“Right now, terrorists are planning to assassinate a presidential candidate. My wife and daughter have been kidnapped… and people that I work with may be involved in both. I’m Federal Agent Jack Bauer, and this is the longest day of my life.” ~ Jack Bauer
That line of dialogue initiated every episode of the first season of 24. Little did series hero Jack Bauer (Kiefer Sutherland) know, there would be seven more ‘longest days of his life’. Those next seven seasons would not have happened had the first not been a tremendous success, but how does that first season hold-up twelve years later. The answer, sadly, is not so well.
I thought it would be fun to start a new little segment on this blog that takes a retrospective look at some of the old pieces of media we once held so dear. With Netflix making so much of those movies and television shows available with ease, I hope to do these on a semi-regular schedule. It should be obvious that such a segment will contain significant spoilers so readers beware.
So lets start with 24, the quote-unquote real-time television drama that explored a day in the life of Counter-Terrorism Unit Agent Jack Bauer as he attempts to rescue his family and stop a terrorist threat against the life of a presidential hopeful, Senator David Palmer (Dennis Haysbert).
- David Palmer – Dennis Haysbert is the man in this show. He is the pillar of responsibility, and he represents everything that we want in our politicians. Sadly, the supporting characters in his story-line do not warrant the same level of respect. Much of Palmer’s arc in the first season has to do with his constantly untrustworthy wife, as she attempts to manipulate him both emotionally and psychologically. However, his interactions with Jack as they try to problem solve who wants him dead are some of the strongest aspects of this season.
- Jack Bauer when he is not interacting with anyone in his family – The calculated behaviour of Jack Bauer, super-agent, is thrilling. He is constantly working against the authorities, running from the law, and just doing what he thinks is right, no matter what his superiors throw against him.

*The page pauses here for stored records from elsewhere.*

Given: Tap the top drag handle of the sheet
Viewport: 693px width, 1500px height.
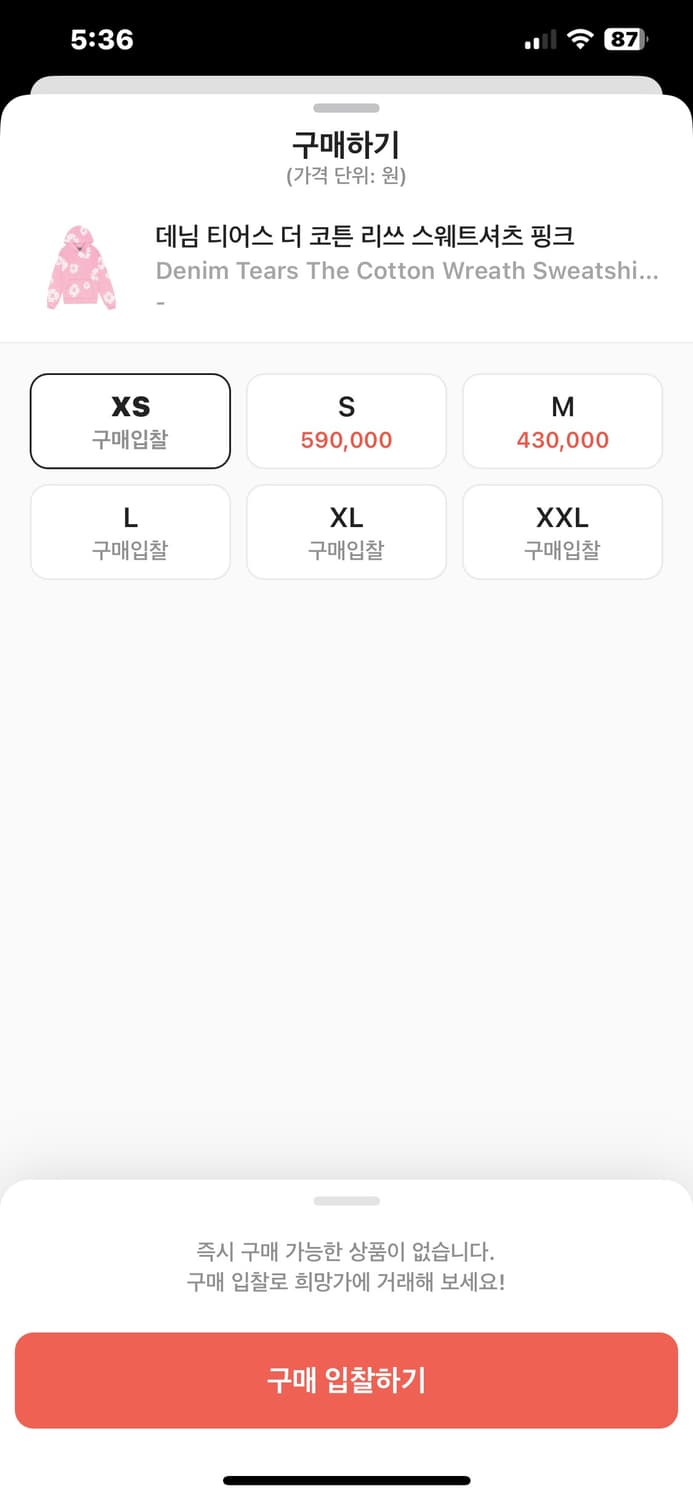Looking at the screenshot, I should [x=346, y=108].
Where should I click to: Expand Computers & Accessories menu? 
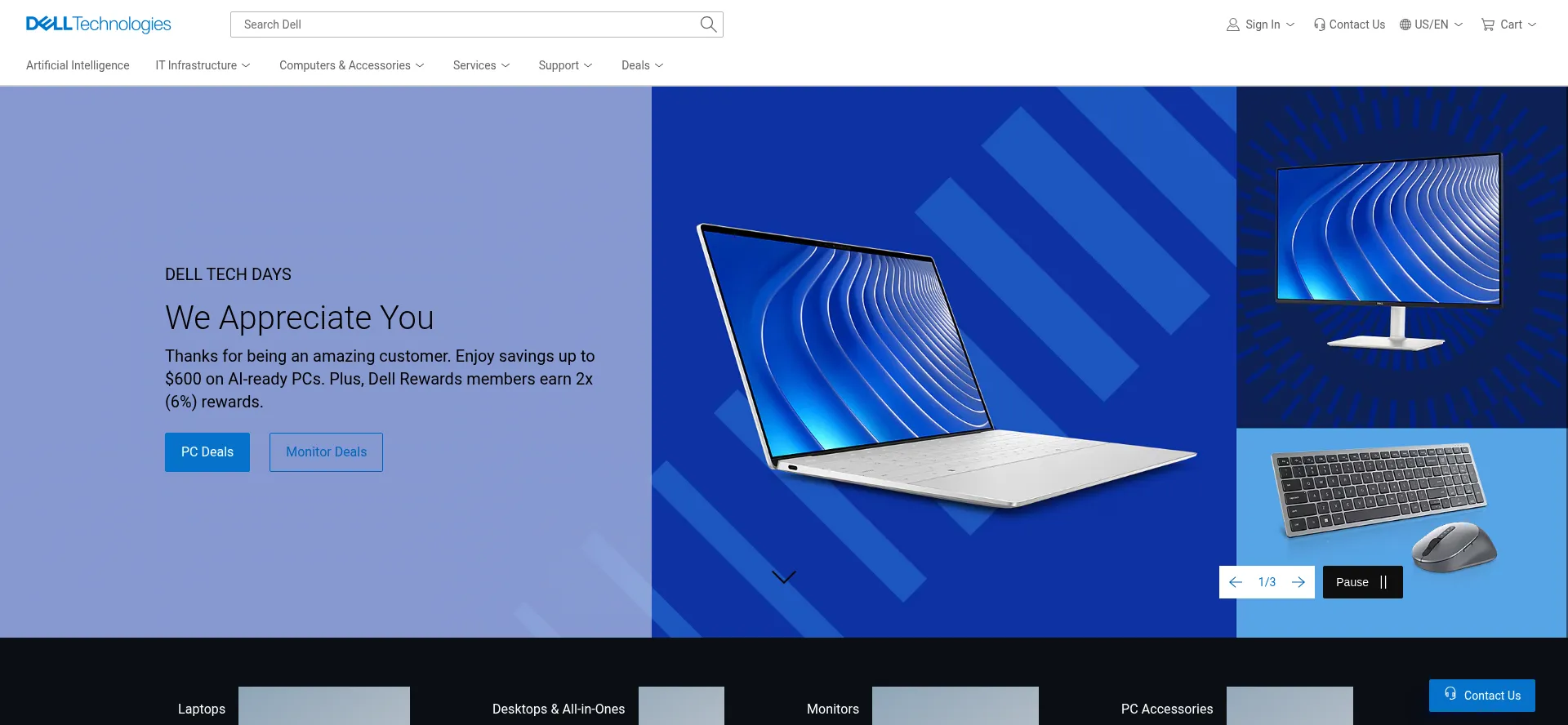(351, 65)
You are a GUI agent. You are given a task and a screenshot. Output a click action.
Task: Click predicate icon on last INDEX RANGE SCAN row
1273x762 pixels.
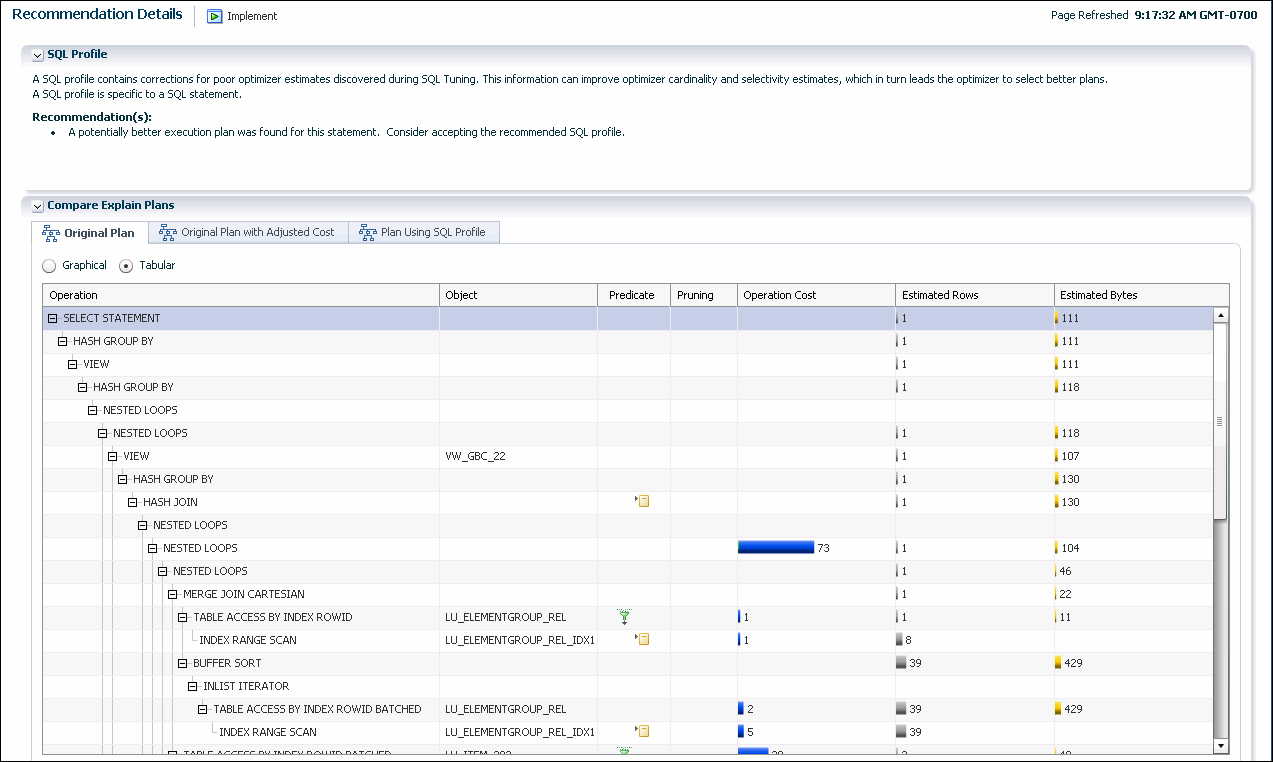644,731
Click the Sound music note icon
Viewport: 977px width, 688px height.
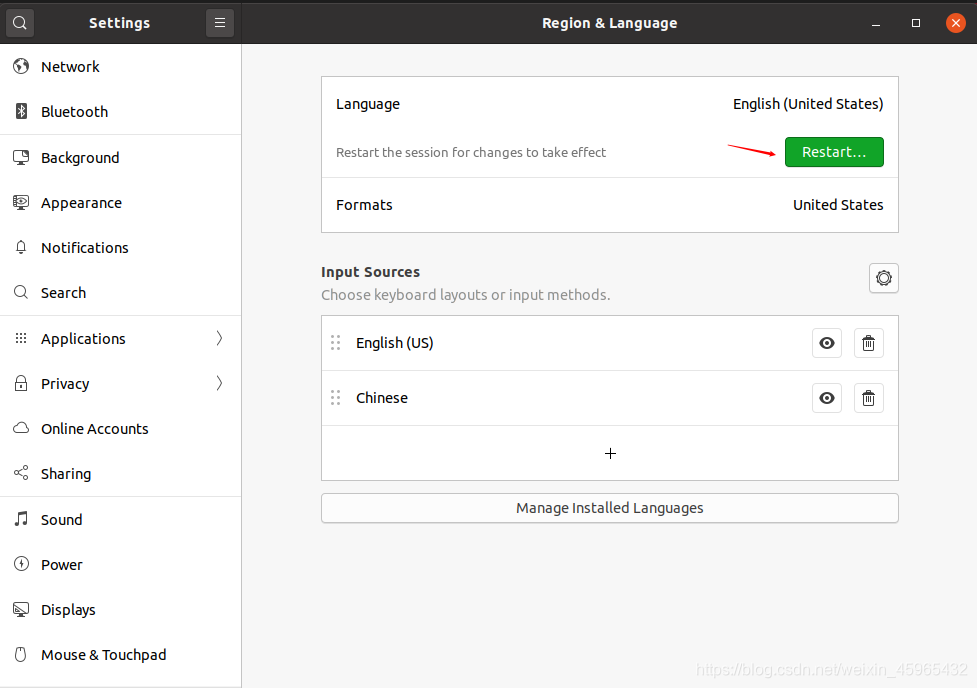[21, 520]
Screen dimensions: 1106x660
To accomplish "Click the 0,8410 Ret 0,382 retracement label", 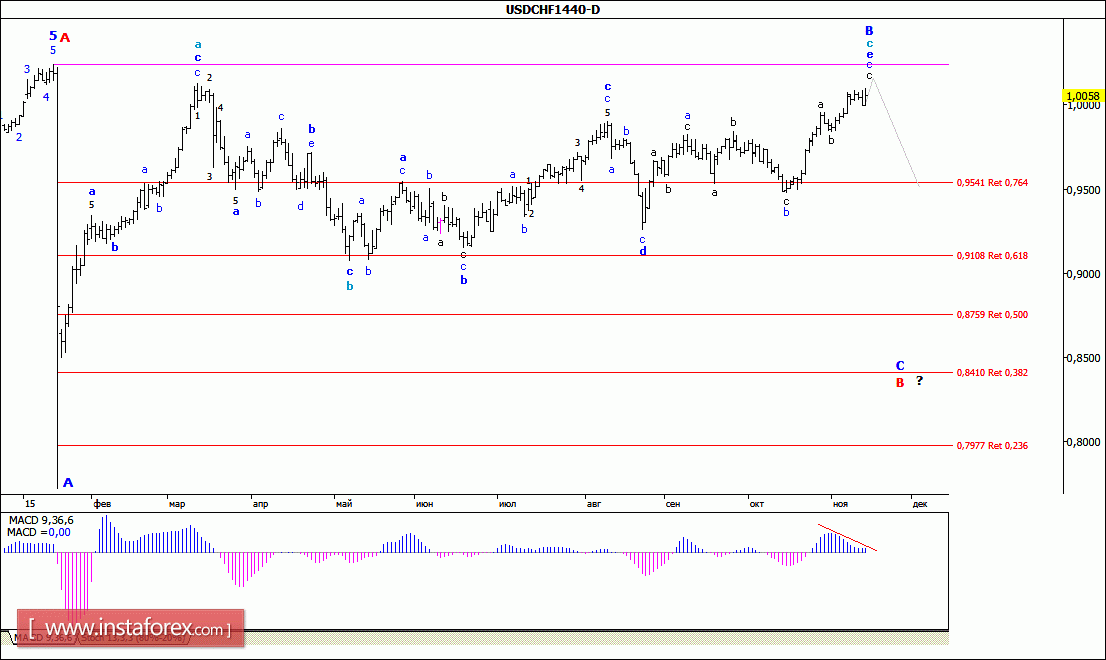I will click(x=991, y=373).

At one point near the end of the season, he receives false information that his daughter is dead. Believing it, he goes 100% Charles Bronson on every bad guy in his proximity, running over a few in a truck and gunning down everyone who is left. This is the Jack that we all came to watch every week.
- Finding out main antagonist Victor Drazen is played by Dennis Hopper – Any chance to see Dennis Hopper is amazing. Full-stop!
- Finding out Dennis Hopper can’t do accents – Hopper’s Drazen is a Serbian war criminal. Dennis Hopper tried his best to pull off an eastern-European accent, but my god is it bad. Kevin Costner knew not to attempt a phony British accent when he played Robin Hood and Hopper should have followed suit. He is menacing throughout, and you are convinced of his evil, but his accent cannot help but pull you out and make you realize that you are watching a television show, nothing more.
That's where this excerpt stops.